Having now flown the iconic aircraft and led countless tours, Ryan says kids most often ask if the guns on the planes are operational -- they aren't -- and adults are amazed at the small size of the bombers.
"Hollywood (movies) made them look big. Many people are glad to see the type of plane their relative flew, where they were on the plane or what they worked on or built," he says.Although most of the World War II veterans he has met over the years have died, their stories never disappear from memory. One year, a B-17 pilot and his navigator brought their wives, children and grandchildren to take a flight. "The last time those two were on a B-17, they got shot down over Germany," Ryan said.

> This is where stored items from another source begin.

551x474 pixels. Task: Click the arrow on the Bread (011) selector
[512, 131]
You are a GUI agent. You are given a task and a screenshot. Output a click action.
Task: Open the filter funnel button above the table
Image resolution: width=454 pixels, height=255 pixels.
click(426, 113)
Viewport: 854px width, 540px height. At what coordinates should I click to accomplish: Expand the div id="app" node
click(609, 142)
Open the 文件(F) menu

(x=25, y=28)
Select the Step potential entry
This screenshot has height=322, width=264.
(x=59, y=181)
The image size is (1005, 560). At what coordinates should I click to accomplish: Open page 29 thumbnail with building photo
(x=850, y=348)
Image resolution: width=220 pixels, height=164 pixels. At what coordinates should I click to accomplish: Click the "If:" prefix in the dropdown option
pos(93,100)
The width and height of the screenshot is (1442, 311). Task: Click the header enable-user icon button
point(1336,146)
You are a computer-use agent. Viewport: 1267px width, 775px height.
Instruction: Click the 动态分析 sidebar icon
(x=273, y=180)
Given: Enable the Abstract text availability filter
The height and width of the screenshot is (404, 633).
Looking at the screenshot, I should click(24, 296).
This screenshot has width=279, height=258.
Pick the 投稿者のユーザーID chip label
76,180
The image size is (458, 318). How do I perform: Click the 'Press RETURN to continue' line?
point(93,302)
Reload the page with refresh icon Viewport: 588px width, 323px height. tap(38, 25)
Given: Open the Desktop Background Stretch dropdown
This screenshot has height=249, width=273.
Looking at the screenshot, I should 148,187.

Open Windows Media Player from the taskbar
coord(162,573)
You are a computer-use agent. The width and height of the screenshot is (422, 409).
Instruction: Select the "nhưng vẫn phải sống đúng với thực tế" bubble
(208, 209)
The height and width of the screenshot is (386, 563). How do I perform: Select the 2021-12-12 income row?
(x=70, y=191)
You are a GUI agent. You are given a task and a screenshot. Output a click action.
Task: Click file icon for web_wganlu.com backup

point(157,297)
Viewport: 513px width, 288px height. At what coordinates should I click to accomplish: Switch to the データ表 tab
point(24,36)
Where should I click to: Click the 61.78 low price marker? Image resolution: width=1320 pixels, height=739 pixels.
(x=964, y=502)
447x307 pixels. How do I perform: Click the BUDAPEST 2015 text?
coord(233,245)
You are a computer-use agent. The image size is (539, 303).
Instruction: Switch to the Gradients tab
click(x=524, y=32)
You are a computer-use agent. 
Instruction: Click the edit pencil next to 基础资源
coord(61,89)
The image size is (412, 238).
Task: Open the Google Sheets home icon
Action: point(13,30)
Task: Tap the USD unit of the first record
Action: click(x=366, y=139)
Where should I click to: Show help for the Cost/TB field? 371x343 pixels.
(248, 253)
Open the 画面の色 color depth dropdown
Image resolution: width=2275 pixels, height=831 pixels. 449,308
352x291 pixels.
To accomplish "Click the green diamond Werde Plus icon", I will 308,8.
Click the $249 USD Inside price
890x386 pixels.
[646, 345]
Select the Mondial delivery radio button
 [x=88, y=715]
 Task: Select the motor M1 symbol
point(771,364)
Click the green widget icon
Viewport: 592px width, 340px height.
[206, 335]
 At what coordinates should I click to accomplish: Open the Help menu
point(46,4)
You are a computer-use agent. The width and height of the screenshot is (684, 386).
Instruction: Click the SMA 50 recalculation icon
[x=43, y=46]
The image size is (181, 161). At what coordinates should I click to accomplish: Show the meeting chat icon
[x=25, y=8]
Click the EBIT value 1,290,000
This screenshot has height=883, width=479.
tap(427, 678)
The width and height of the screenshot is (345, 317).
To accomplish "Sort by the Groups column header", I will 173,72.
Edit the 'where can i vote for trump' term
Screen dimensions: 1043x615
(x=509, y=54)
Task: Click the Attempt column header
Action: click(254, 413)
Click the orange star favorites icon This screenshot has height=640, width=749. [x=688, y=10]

In 2008, a woman in her 90s and her daughter went whole-hog: flying on the B-25 in memory of how their husband/father had flown the same model aircraft to pick up his wife, right after they were married. The next day, they flew in the B-17, the plane he flew during the war.
That afternoon, the daughter flew in the P-51 but before she took off, her mother handed Ryan a photograph of her husband and said, "He's never been on one of those. I think he needs to go. What do you think?" Ryan hopped up on the plane's wing and handed the daughter the photo to carry along during the ride.
Perhaps the sweetest story came at a tour stop in Pennsylvania, when Ryan was part of the crew. "Two World War II vets started talking, turns out the last time they saw each other was in POW camp and they only lived about 100 miles apart. They never knew all these years what had happened to the other guy," he said.
Like Ryan, Danville resident and pilot Stuart Eberhardt, 79, has had many experiences during his nine years with the tour. Eberhardt will be flying the TP-51C, a dual control, early model plane that was reconstructed in 2002 and 2003. Its features a second seat with a full set of controls and instrumentation.
"Because of FAA regulations, you're not allowed to give rides in a P-51 for hire," explains Eberhardt. "But you can give instruction."
The former United States Air Force and commercial airlines pilot is well versed in training pilots. Years ago, realizing that without proper training his two sons couldn't be certified to fly his single-seat P-51, "Merlin's Magic," he purchased a T-6.
"It was the universal trainer for any of those versions of fighters," he says.
The family for years raced its aircraft in Reno: Eberhardt "retired" in 2011, but still gets into the air about four days each week.
"My planes are kept in separate hangers and can't talk, but if I take one of them up without taking the other one up the same week, they communicate and give me bad landings," he joked.
The tour allows him to travel all over the country. One highlight, he says, was flying Chuck Yeager in 1997 to get him current in the T-6 in order to fly the P-51 in the 50th anniversary celebration of breaking the sound barrier. But so also was going airborne with a Midwest farmer who wanted to see his cows from above; a former pilot who wanted to do acrobatics; a woman in Virginia who every year takes a lesson because she just loves to fly.
Asked how long he thinks he'll be able to climb in and out of a P-51 -- not a simple task -- Eberhardt says, "I'll be 80 in July, but I'm a product of modern medicine. I had better health care than people of the World War II era, so I expect I'll continue for quite a while."